WASHINGTON — Huge list prices charged by hospitals are drawing increased attention, but a federal law meant to limit what the most financially vulnerable patients can be billed doesn’t seem to be making much difference.
A provision in President Barack Obama’s health care overhaul says most hospitals must charge uninsured patients no more than what people with health insurance are billed.
The goal is to protect patients from medical bankruptcy, a problem that will not go away next year when Obama’s law expands coverage for millions.
Because the Affordable Care Act doesn’t cover everyone, many people will remain uninsured. Also, some who could sign up are expected to procrastinate even though the law requires virtually everyone to have health insurance.
Consumer groups that lobbied for a “fair pricing” provision are disappointed. A university researcher who’s studied the issue says the government doesn’t seem to be doing much enforcement, and at least one state, Colorado, enacted a stricter rule since the federal statute passed.
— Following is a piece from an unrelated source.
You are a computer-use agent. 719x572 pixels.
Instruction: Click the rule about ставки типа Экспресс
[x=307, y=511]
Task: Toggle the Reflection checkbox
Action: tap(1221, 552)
Critics say the law has several problems:
—It applies only to nonprofit institutions, which means about 40 percent of all community hospitals are exempted. By comparison, the Colorado law also covers for-profit hospitals.
—It lacks a clear formula for hospitals to determine which uninsured patients qualify for financial aid, and how deep a discount is reasonable. A California law spells out such a formula for that state’s hospitals.
—More than three years after Obama signed his law, the Internal Revenue Service has not issued final rules explaining how hospitals should comply with the federal billing limits. Delay doesn’t signal a high priority.
“We still hear the same stories about patients who are being sent to (debt) collection,” said Jessica Curtis, director of the hospital accountability project at Community Catalyst, a Boston-based advocacy group that led the push for billing limitations. “It’s the same behavior that we were seeing before the passage of the Affordable Care Act.”